Dans la foulée d’un album ayant dérouté une partie des fans de la première heure, les Fontaines D.C. se produisaient dans un Zénith parisien à guichets fermés. Pour un concert tirant sa réussite de ses va-et-vient entre l’ancien et le nouveau.
Avec Romance, les Fontaines D.C. auront donc provoqué un schisme parmi leurs fans avec un album lorgnant vers le mainstream rock des années 1990 et souhaitant sortir le groupe du carcan post-punk. Désir compréhensible, car je suis en partie las de voir le Rock indépendant d’Outre-Manche ne pas quitter cette station-là. Le résultat final a été en partie attaqué comme « l’album Coldplay » du groupe (ou plutôt : « Coldplay post-virage Rock de stade »). Reproche que je ne partage pas en dépit de quelques arrangements tape à l’oreille. En revanche, les textes semblent avoir été écrits en touriste. J’ai été en effet navré de voir que deux de mes totems cinéphiles des années 1980 (Akira, Rusty James) ont inspiré des textes aussi plats que ceux de (respectivement) In the Modern World et Motorcycle Boy.

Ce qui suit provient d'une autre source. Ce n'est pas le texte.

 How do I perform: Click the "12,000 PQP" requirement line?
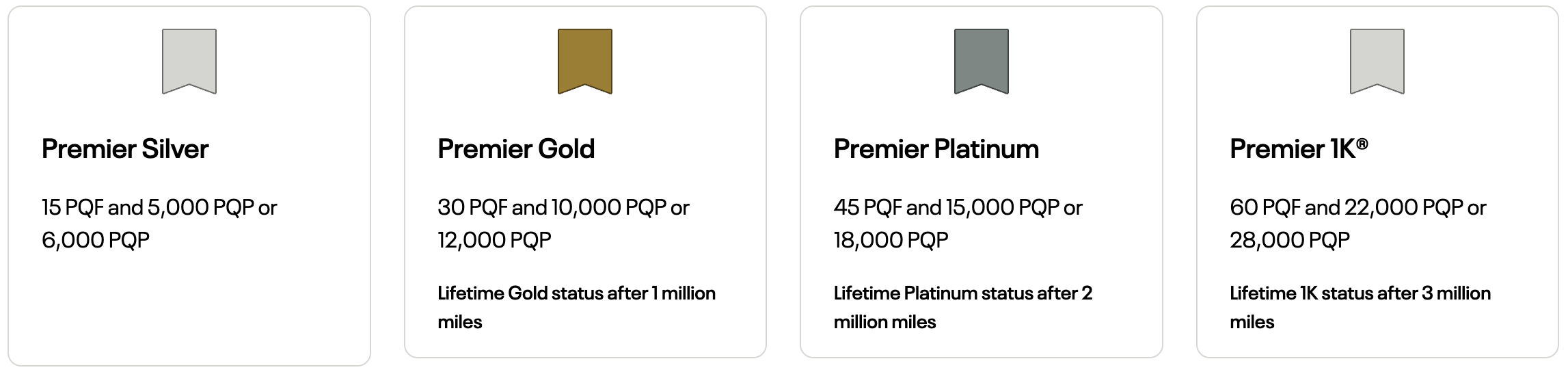[x=494, y=240]
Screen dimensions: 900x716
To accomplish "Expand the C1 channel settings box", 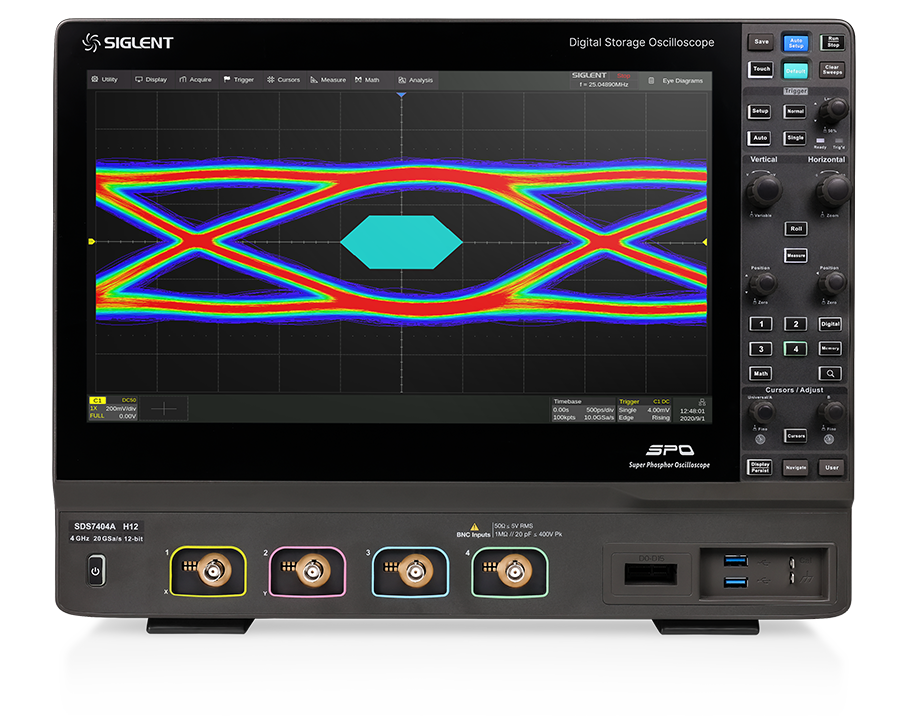I will [x=113, y=409].
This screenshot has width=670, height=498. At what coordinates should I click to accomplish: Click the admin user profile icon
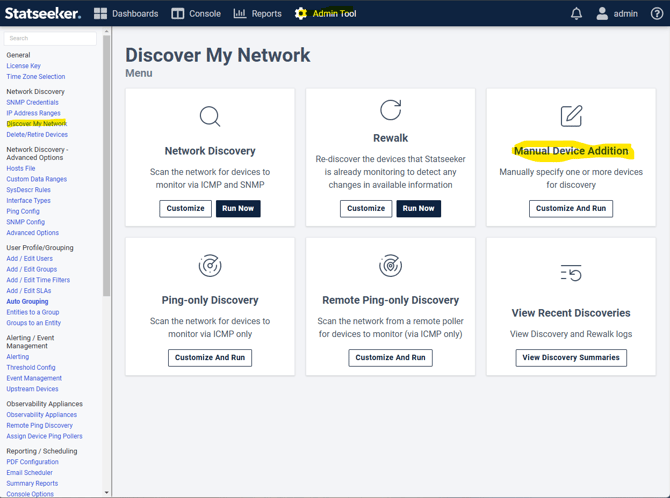(602, 14)
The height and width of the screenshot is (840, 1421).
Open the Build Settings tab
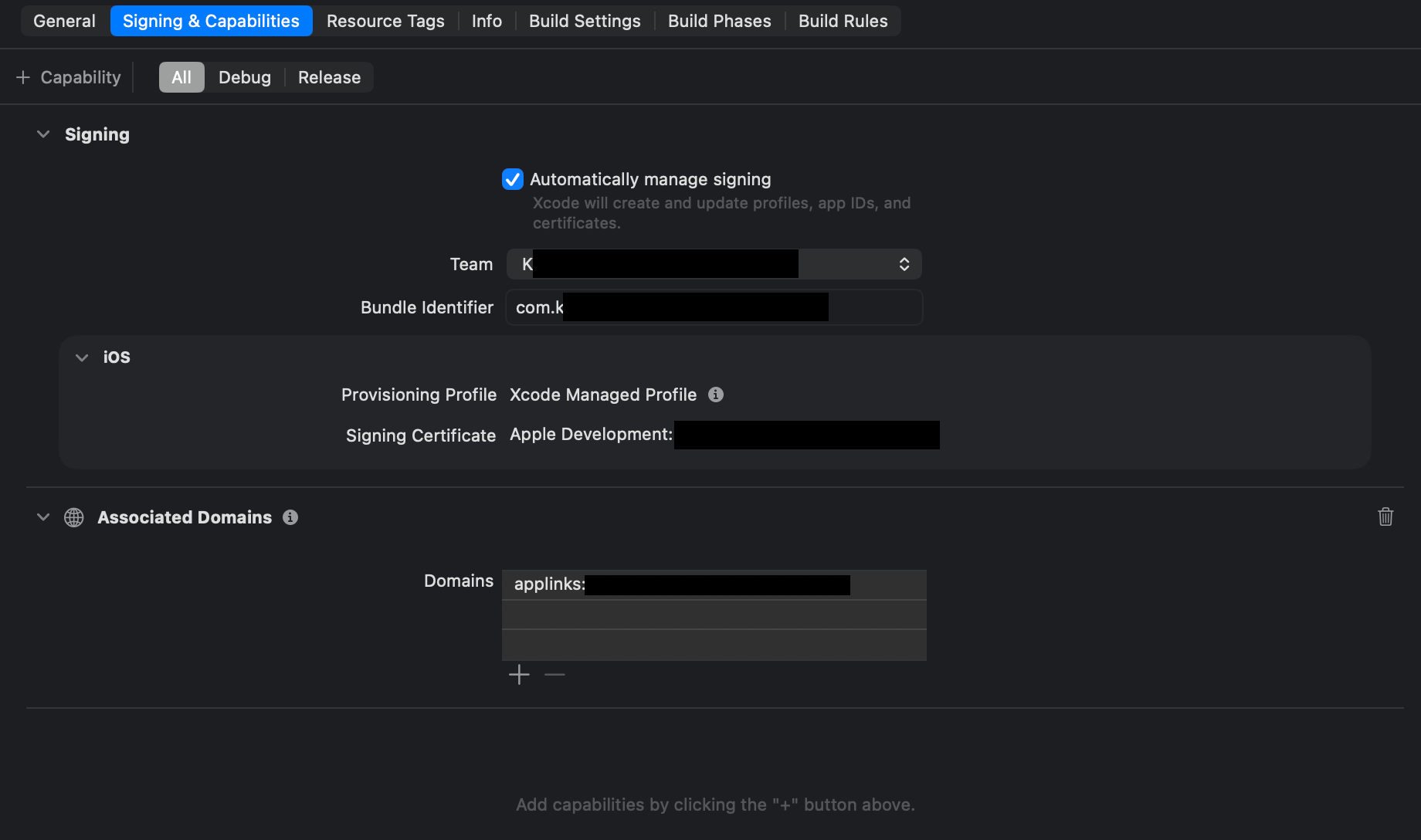click(585, 21)
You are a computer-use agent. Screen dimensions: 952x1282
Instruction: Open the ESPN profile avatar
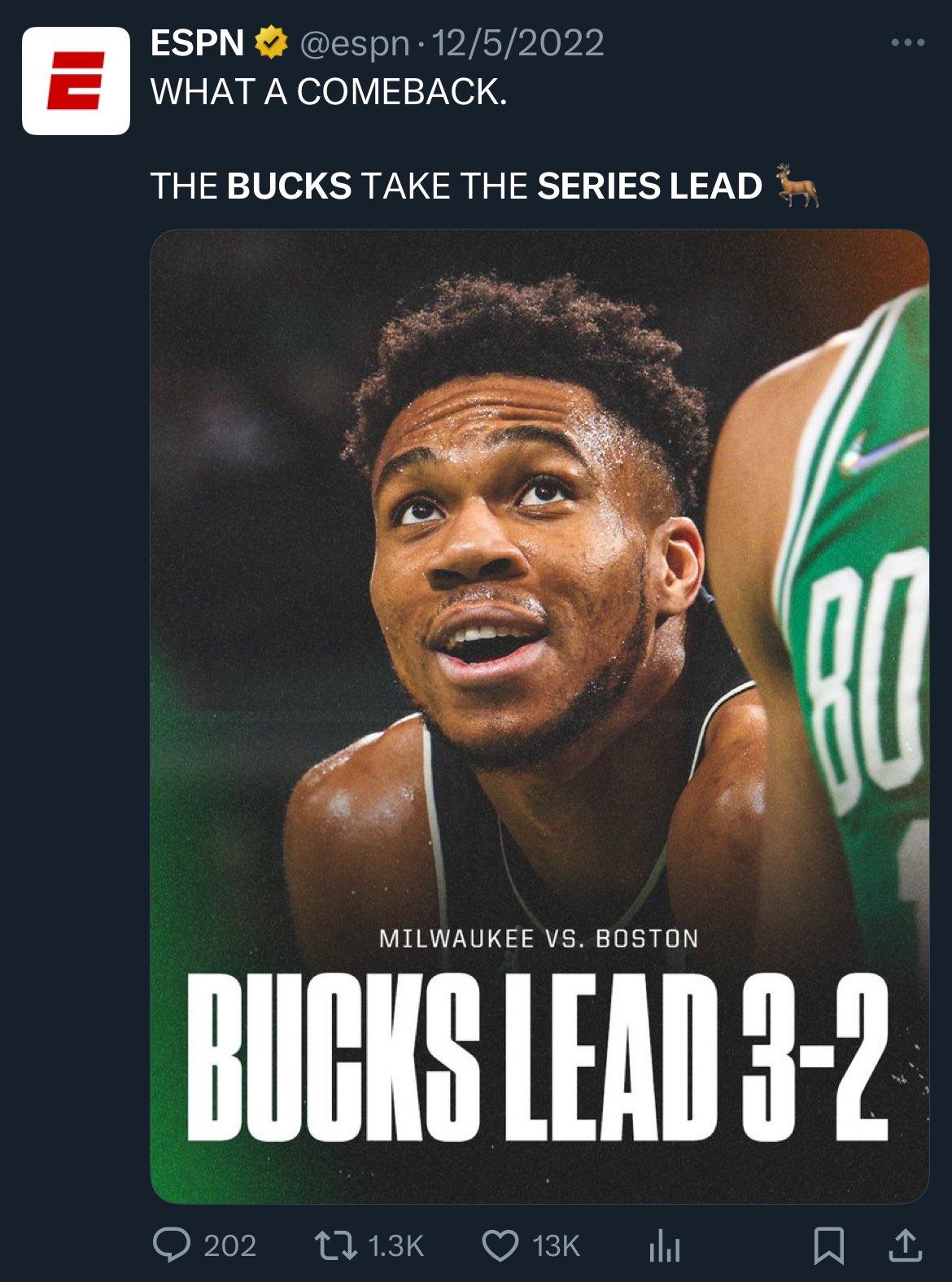(x=76, y=81)
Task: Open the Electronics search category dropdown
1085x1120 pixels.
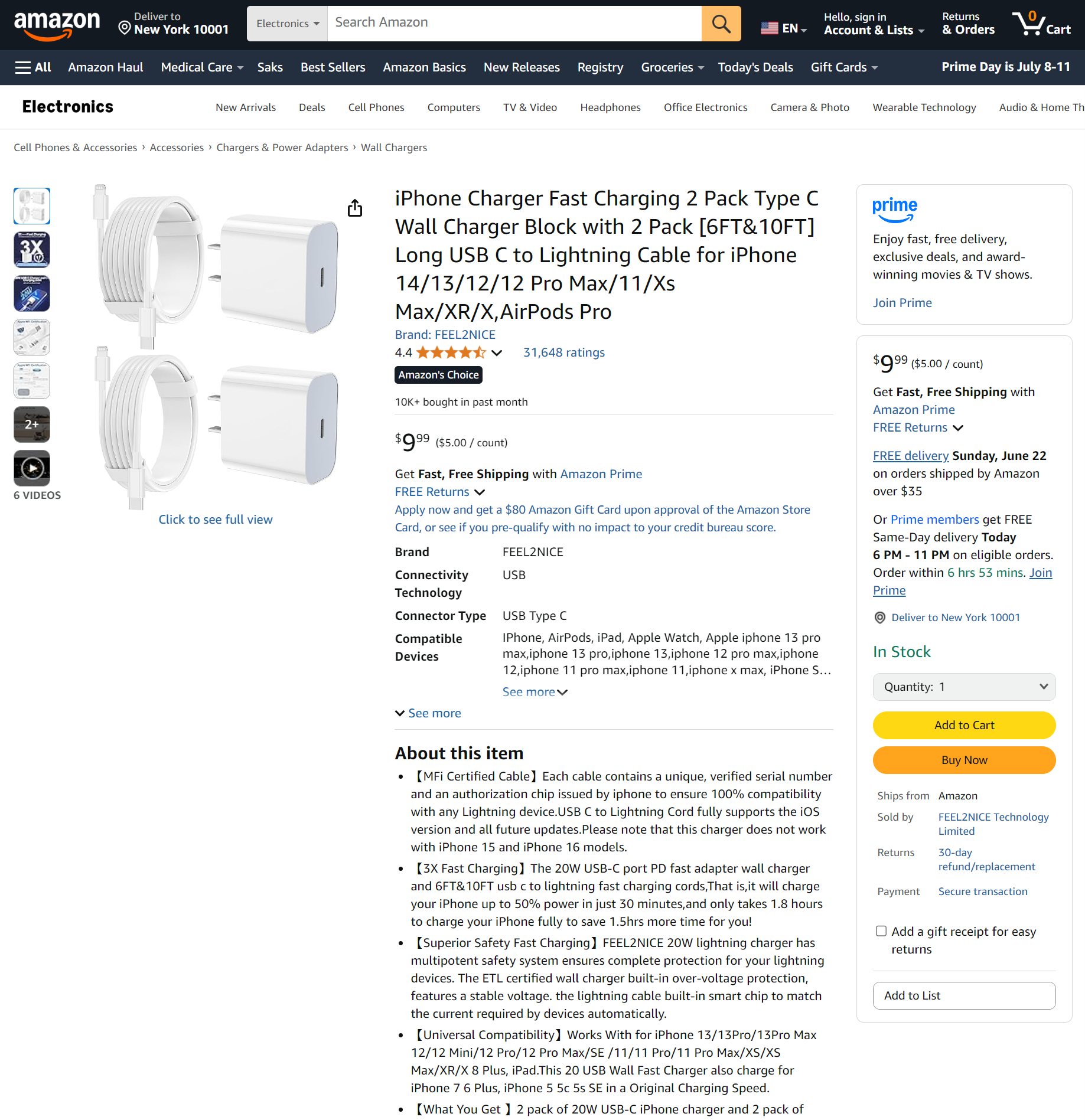Action: pos(287,24)

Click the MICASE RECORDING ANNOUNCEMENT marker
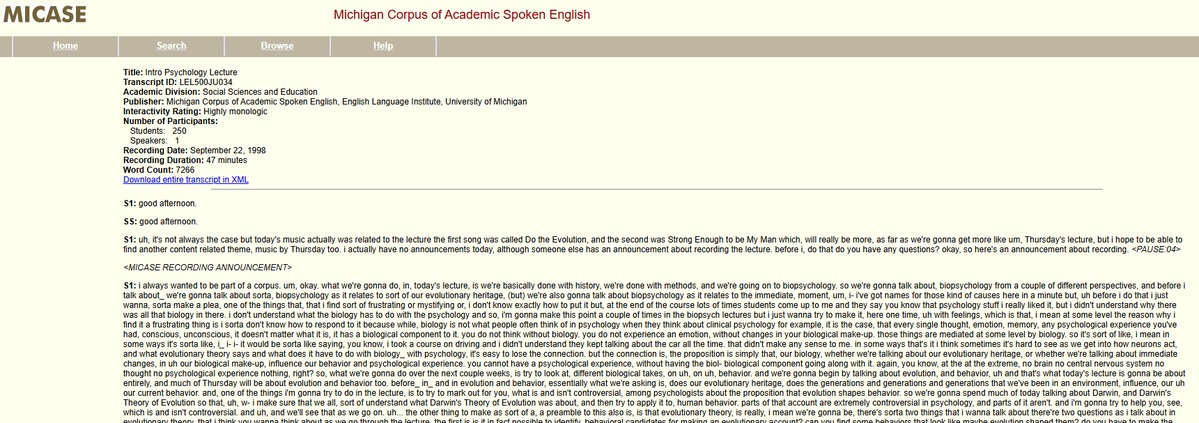pyautogui.click(x=207, y=268)
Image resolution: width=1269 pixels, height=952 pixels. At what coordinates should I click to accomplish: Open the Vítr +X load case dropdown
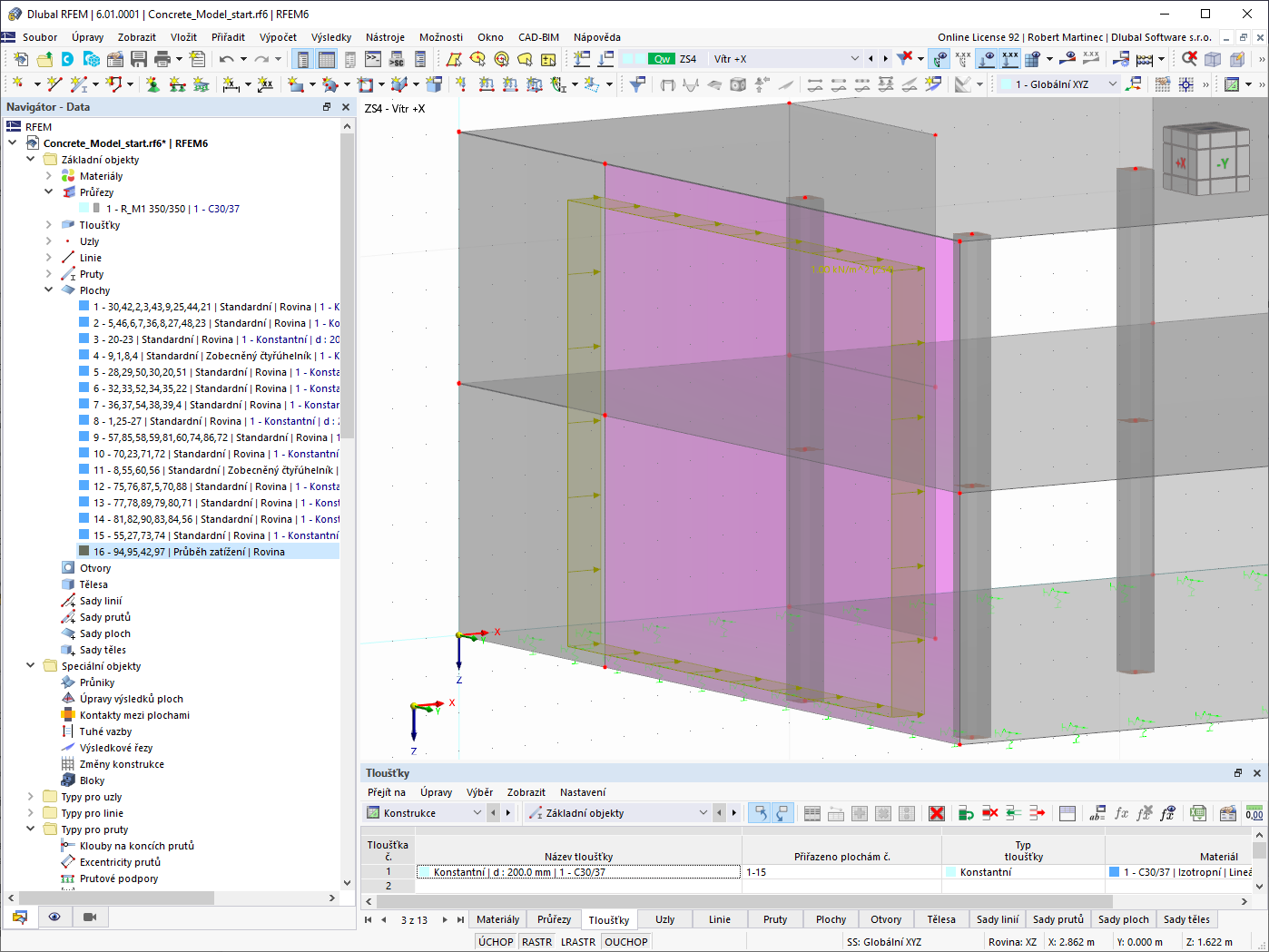pyautogui.click(x=854, y=59)
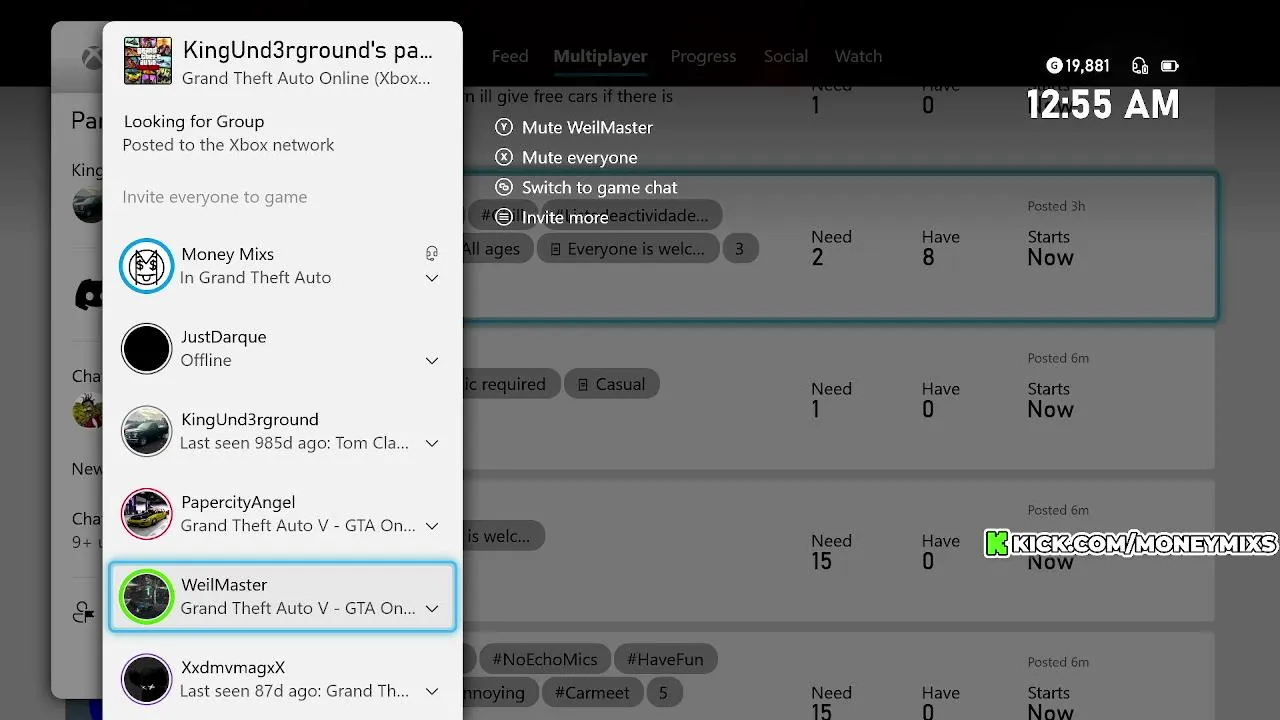Mute everyone in the party
Viewport: 1280px width, 720px height.
pos(578,158)
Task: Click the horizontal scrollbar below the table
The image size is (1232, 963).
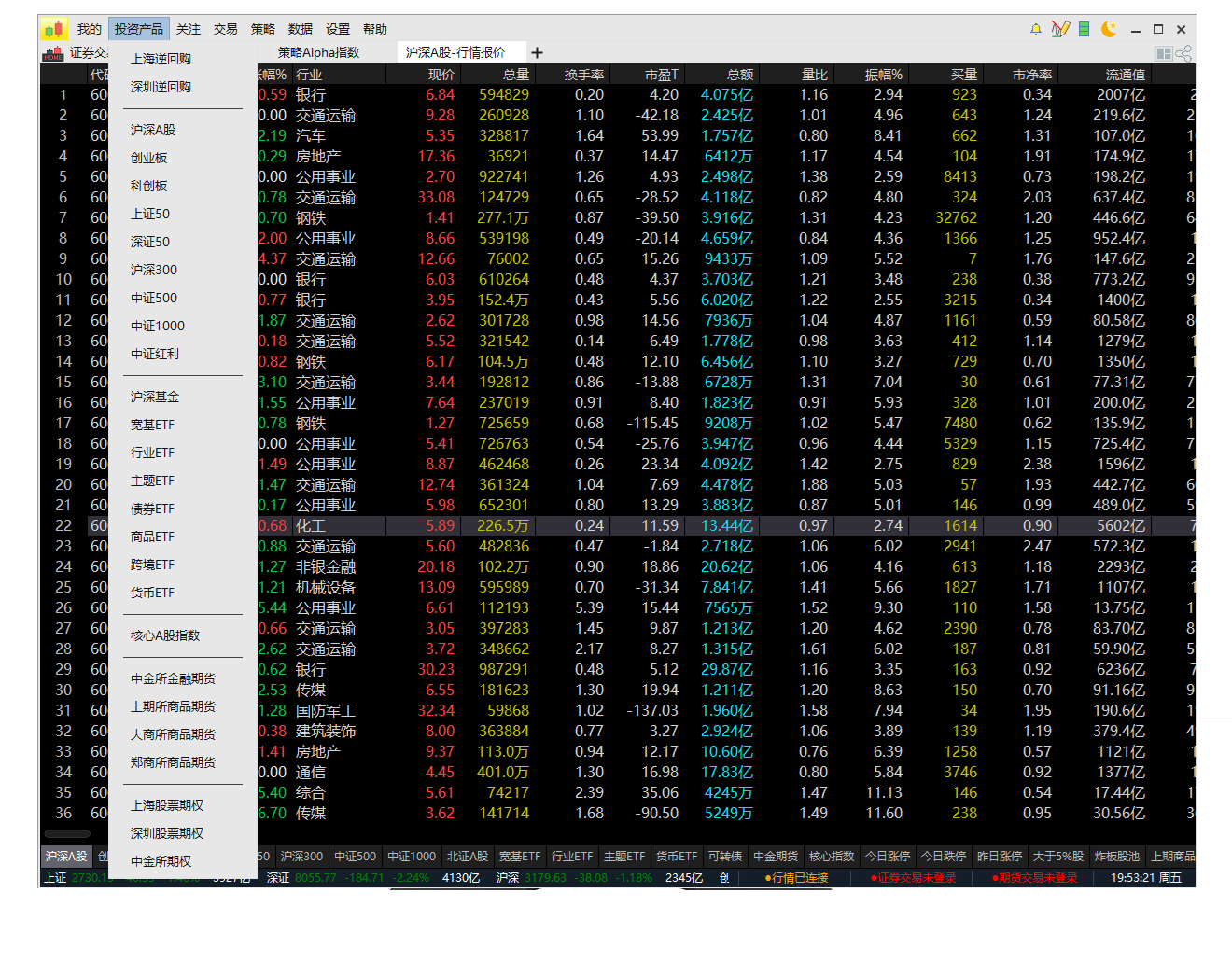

Ce concert du Zénith archi-complet, baptême de feu live avec le groupe me concernant, est l’occasion de confronter l’ancien et le nouveau Fontaines D.C.. Et ce d’autant plus que le set sera composé de façon quasi-paritaire de morceaux de Romance et de morceaux extraits du brelan d’albums Dogrel / A Hero’s death / Skinty fia. Que l’on me pardonne car des obligations professionnelles m’ont fait rater Wunderhorse, première parte dont Eric disait du bien par ici.
Viennent donc les Fontaines D.C.. Le groupe joue Romance planqué derrière un rideau. Qui tombera un peu avant la fin du morceau. Jackie Down the Line, un des meilleurs titres de Skinty Fia, suit. Un enchainement brutal comme le freinage d’une rame du métro parisien aux heures de pointe. D’un côté, une ballade doucereuse avec quelques effets sonores clinquants. De l’autre, l’ombre de The Cure, des Smiths et des Stone Roses mélangée à un peu de gouaille prolétarienne.
Le concert est lancé. Il mariera l’ancien et le nouveau de façon nettement plus harmonieuse. Pop et raideur post-punk alternent régulièrement. Le tout avec un light show éclairant une réplique du cœur de l’horrible pochette de Romance ainsi qu’un Fontaines D.C. écrit dans le lettrage atroce de la même pochette. Heureusement, il y a Grian Chatten qui s’est trouvé scéniquement. Moments émotionnellement impliqués micro en main, instants de statisme façon Liam Gallagher, cent pas comme un adolescent qui s’ennuierait, bras écartés pour jouer les chauffeurs de salle… Ou comment bien se bricoler un jeu de scène.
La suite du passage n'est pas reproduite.